Written exercise.
Edit the entries below by changing every "How do I perform" to "How can I perform". Reproduce them in full with nothing else altered.

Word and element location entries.

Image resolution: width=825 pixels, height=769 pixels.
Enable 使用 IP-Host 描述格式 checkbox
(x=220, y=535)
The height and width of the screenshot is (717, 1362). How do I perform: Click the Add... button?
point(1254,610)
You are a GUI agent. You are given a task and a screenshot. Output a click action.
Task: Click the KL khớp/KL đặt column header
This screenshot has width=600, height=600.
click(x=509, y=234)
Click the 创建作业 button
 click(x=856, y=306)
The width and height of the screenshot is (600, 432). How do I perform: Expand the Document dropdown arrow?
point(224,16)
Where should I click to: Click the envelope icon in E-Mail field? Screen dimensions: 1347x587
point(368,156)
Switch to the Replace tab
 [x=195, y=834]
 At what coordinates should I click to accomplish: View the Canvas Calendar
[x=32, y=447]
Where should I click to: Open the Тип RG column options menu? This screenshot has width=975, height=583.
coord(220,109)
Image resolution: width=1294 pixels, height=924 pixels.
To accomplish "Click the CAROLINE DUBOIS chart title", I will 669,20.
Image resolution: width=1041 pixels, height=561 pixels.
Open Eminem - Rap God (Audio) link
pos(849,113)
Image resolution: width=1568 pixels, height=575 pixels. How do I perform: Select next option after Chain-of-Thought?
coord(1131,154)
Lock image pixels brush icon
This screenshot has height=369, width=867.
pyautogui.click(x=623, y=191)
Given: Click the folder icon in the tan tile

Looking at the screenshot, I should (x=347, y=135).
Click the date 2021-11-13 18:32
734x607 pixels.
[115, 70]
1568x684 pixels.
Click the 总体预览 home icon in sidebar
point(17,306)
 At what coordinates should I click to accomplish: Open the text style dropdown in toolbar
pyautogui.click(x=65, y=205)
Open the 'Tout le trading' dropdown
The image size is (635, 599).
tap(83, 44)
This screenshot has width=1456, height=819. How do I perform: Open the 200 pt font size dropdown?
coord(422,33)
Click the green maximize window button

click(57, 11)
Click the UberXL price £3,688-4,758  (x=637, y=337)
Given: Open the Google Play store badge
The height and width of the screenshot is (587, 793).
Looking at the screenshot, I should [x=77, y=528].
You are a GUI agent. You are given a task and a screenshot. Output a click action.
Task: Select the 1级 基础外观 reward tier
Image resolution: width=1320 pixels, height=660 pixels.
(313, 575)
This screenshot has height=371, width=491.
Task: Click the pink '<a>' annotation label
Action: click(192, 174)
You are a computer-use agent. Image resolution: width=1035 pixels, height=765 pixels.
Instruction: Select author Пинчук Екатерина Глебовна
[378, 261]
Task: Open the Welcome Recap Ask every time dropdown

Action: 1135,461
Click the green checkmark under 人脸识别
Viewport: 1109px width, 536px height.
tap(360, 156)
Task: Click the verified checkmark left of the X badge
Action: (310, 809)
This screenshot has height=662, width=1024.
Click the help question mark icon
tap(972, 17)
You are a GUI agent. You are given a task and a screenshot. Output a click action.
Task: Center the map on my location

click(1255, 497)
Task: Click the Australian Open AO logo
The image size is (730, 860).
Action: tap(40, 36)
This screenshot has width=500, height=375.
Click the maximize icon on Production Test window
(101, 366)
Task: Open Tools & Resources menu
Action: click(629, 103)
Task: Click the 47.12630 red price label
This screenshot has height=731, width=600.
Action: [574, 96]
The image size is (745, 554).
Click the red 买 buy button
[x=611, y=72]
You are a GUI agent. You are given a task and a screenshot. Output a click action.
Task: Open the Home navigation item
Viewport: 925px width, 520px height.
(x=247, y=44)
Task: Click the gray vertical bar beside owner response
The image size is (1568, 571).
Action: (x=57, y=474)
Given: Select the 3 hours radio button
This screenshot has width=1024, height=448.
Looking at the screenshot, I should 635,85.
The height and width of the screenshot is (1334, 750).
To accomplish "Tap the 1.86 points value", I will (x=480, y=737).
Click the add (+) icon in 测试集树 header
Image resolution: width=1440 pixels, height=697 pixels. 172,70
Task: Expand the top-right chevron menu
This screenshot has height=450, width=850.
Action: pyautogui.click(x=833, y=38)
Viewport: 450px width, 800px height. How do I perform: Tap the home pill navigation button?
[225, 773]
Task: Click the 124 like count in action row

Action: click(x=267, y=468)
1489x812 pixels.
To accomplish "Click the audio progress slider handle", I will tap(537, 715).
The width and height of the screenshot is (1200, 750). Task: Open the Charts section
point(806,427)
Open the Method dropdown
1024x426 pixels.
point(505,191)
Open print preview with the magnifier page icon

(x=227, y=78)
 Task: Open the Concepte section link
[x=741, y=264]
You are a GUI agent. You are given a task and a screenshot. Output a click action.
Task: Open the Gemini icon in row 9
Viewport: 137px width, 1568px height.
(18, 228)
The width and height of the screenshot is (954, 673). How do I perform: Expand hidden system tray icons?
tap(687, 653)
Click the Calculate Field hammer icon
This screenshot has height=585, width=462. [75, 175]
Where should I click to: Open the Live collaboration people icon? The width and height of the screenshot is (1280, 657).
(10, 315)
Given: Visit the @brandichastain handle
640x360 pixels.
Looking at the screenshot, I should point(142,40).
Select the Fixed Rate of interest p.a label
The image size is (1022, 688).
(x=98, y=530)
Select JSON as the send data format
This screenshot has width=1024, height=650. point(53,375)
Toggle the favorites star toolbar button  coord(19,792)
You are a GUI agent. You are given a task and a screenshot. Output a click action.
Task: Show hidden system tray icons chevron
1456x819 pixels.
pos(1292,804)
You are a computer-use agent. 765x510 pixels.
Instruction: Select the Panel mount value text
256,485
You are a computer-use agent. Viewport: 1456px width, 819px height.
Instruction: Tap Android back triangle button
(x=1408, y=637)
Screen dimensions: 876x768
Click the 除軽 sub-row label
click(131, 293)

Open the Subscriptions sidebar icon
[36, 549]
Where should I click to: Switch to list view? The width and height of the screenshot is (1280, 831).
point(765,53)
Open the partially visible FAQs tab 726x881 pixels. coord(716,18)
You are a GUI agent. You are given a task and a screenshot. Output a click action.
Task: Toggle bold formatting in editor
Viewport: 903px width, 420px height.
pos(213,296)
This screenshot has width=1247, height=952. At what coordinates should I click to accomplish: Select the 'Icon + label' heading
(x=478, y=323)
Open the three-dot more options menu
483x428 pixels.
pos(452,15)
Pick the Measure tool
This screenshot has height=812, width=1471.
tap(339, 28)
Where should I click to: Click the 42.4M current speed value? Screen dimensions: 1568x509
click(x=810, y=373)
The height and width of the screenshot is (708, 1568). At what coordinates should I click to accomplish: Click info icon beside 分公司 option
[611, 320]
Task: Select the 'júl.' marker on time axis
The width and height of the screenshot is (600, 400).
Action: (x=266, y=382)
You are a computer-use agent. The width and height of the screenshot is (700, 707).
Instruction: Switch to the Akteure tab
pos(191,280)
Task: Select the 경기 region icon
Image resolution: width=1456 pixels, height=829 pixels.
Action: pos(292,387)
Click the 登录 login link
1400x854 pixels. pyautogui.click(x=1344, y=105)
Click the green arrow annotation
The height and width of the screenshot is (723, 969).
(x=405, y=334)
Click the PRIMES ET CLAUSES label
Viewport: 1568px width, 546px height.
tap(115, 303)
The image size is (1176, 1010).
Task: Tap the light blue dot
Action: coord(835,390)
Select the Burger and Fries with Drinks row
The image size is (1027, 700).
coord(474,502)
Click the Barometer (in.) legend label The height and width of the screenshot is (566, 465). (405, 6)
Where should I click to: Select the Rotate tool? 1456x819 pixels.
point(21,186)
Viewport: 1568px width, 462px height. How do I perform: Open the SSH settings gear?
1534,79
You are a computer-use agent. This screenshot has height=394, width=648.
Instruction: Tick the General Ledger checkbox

Exercise response.
Image resolution: width=825 pixels, height=769 pixels.
Enable 使用 IP-Host 描述格式 checkbox
(x=220, y=535)
The height and width of the screenshot is (717, 1362). How can I perform: Click the Add... button?
point(1254,610)
You are a GUI agent. You are given a task and a screenshot. Output a click action.
Task: Click the KL khớp/KL đặt column header
This screenshot has width=600, height=600.
click(x=509, y=234)
Click the 创建作业 button
 click(x=856, y=306)
The width and height of the screenshot is (600, 432). How can I perform: Expand the Document dropdown arrow?
point(224,16)
Where should I click to: Click the envelope icon in E-Mail field? Screen dimensions: 1347x587
point(368,156)
Switch to the Replace tab
 [x=195, y=834]
 At what coordinates should I click to accomplish: View the Canvas Calendar
[x=32, y=447]
Where should I click to: Open the Тип RG column options menu? This screenshot has width=975, height=583.
coord(220,109)
Image resolution: width=1294 pixels, height=924 pixels.
To accomplish "Click the CAROLINE DUBOIS chart title", I will 669,20.
Image resolution: width=1041 pixels, height=561 pixels.
Open Eminem - Rap God (Audio) link
pos(849,113)
Image resolution: width=1568 pixels, height=575 pixels. How can I perform: Select next option after Chain-of-Thought?
coord(1131,154)
Lock image pixels brush icon
This screenshot has height=369, width=867.
pyautogui.click(x=623, y=191)
Given: Click the folder icon in the tan tile

Looking at the screenshot, I should (x=347, y=135).
Click the date 2021-11-13 18:32
734x607 pixels.
[115, 70]
1568x684 pixels.
Click the 总体预览 home icon in sidebar
point(17,306)
 At what coordinates should I click to accomplish: Open the text style dropdown in toolbar
pyautogui.click(x=65, y=205)
Open the 'Tout le trading' dropdown
The image size is (635, 599).
tap(83, 44)
This screenshot has width=1456, height=819. How can I perform: Open the 200 pt font size dropdown?
coord(422,33)
Click the green maximize window button

click(57, 11)
Click the UberXL price £3,688-4,758  (x=637, y=337)
Given: Open the Google Play store badge
The height and width of the screenshot is (587, 793).
Looking at the screenshot, I should [x=77, y=528].
You are a GUI agent. You are given a task and a screenshot. Output a click action.
Task: Select the 1级 基础外观 reward tier
Image resolution: width=1320 pixels, height=660 pixels.
(313, 575)
This screenshot has height=371, width=491.
Task: Click the pink '<a>' annotation label
Action: click(192, 174)
You are a computer-use agent. Image resolution: width=1035 pixels, height=765 pixels.
Instruction: Select author Пинчук Екатерина Глебовна
[378, 261]
Task: Open the Welcome Recap Ask every time dropdown

Action: 1135,461
Click the green checkmark under 人脸识别
Viewport: 1109px width, 536px height.
tap(360, 156)
Task: Click the verified checkmark left of the X badge
Action: (310, 809)
This screenshot has height=662, width=1024.
Click the help question mark icon
tap(972, 17)
You are a GUI agent. You are given a task and a screenshot. Output a click action.
Task: Center the map on my location

click(1255, 497)
Task: Click the Australian Open AO logo
The image size is (730, 860).
Action: tap(40, 36)
This screenshot has width=500, height=375.
Click the maximize icon on Production Test window
(101, 366)
Task: Open Tools & Resources menu
Action: click(629, 103)
Task: Click the 47.12630 red price label
This screenshot has height=731, width=600.
Action: [574, 96]
The image size is (745, 554).
Click the red 买 buy button
[x=611, y=72]
You are a GUI agent. You are given a task and a screenshot. Output a click action.
Task: Open the Home navigation item
Viewport: 925px width, 520px height.
(x=247, y=44)
Task: Click the gray vertical bar beside owner response
The image size is (1568, 571).
Action: (x=57, y=474)
Given: Select the 3 hours radio button
This screenshot has width=1024, height=448.
Looking at the screenshot, I should 635,85.
The height and width of the screenshot is (1334, 750).
To accomplish "Tap the 1.86 points value", I will (x=480, y=737).
Click the add (+) icon in 测试集树 header
Image resolution: width=1440 pixels, height=697 pixels. 172,70
Task: Expand the top-right chevron menu
This screenshot has height=450, width=850.
Action: pyautogui.click(x=833, y=38)
Viewport: 450px width, 800px height. How can I perform: Tap the home pill navigation button?
[225, 773]
Task: Click the 124 like count in action row

Action: click(x=267, y=468)
1489x812 pixels.
To accomplish "Click the audio progress slider handle", I will tap(537, 715).
The width and height of the screenshot is (1200, 750). Task: Open the Charts section
point(806,427)
Open the Method dropdown
1024x426 pixels.
point(505,191)
Open print preview with the magnifier page icon

(x=227, y=78)
 Task: Open the Concepte section link
[x=741, y=264]
You are a GUI agent. You are given a task and a screenshot. Output a click action.
Task: Open the Gemini icon in row 9
Viewport: 137px width, 1568px height.
(18, 228)
The width and height of the screenshot is (954, 673). How can I perform: Expand hidden system tray icons?
tap(687, 653)
Click the Calculate Field hammer icon
This screenshot has height=585, width=462. [75, 175]
Where should I click to: Open the Live collaboration people icon? The width and height of the screenshot is (1280, 657).
(10, 315)
Given: Visit the @brandichastain handle
640x360 pixels.
Looking at the screenshot, I should point(142,40).
Select the Fixed Rate of interest p.a label
The image size is (1022, 688).
(x=98, y=530)
Select JSON as the send data format
This screenshot has width=1024, height=650. point(53,375)
Toggle the favorites star toolbar button  coord(19,792)
You are a GUI agent. You are given a task and a screenshot. Output a click action.
Task: Show hidden system tray icons chevron
1456x819 pixels.
pos(1292,804)
You are a computer-use agent. 765x510 pixels.
Instruction: Select the Panel mount value text
256,485
You are a computer-use agent. Viewport: 1456px width, 819px height.
Instruction: Tap Android back triangle button
(x=1408, y=637)
Screen dimensions: 876x768
Click the 除軽 sub-row label
click(131, 293)

Open the Subscriptions sidebar icon
[36, 549]
Where should I click to: Switch to list view? The width and height of the screenshot is (1280, 831).
point(765,53)
Open the partially visible FAQs tab 726x881 pixels. coord(716,18)
You are a GUI agent. You are given a task and a screenshot. Output a click action.
Task: Toggle bold formatting in editor
Viewport: 903px width, 420px height.
pos(213,296)
This screenshot has width=1247, height=952. At what coordinates should I click to accomplish: Select the 'Icon + label' heading
(x=478, y=323)
Open the three-dot more options menu
483x428 pixels.
pos(452,15)
Pick the Measure tool
This screenshot has height=812, width=1471.
tap(339, 28)
Where should I click to: Click the 42.4M current speed value? Screen dimensions: 1568x509
click(x=810, y=373)
The height and width of the screenshot is (708, 1568). At what coordinates should I click to accomplish: Click info icon beside 分公司 option
[611, 320]
Task: Select the 'júl.' marker on time axis
The width and height of the screenshot is (600, 400).
Action: (x=266, y=382)
You are a computer-use agent. The width and height of the screenshot is (700, 707).
Instruction: Switch to the Akteure tab
pos(191,280)
Task: Select the 경기 region icon
Image resolution: width=1456 pixels, height=829 pixels.
Action: pos(292,387)
Click the 登录 login link
1400x854 pixels. pyautogui.click(x=1344, y=105)
Click the green arrow annotation
The height and width of the screenshot is (723, 969).
(x=405, y=334)
Click the PRIMES ET CLAUSES label
Viewport: 1568px width, 546px height.
tap(115, 303)
The image size is (1176, 1010).
Task: Tap the light blue dot
Action: coord(835,390)
Select the Burger and Fries with Drinks row
The image size is (1027, 700).
coord(474,502)
Click the Barometer (in.) legend label The height and width of the screenshot is (566, 465). (405, 6)
Where should I click to: Select the Rotate tool? 1456x819 pixels.
point(21,186)
Viewport: 1568px width, 462px height. How can I perform: Open the SSH settings gear?
1534,79
You are a computer-use agent. This screenshot has height=394, width=648.
Instruction: Tick the General Ledger checkbox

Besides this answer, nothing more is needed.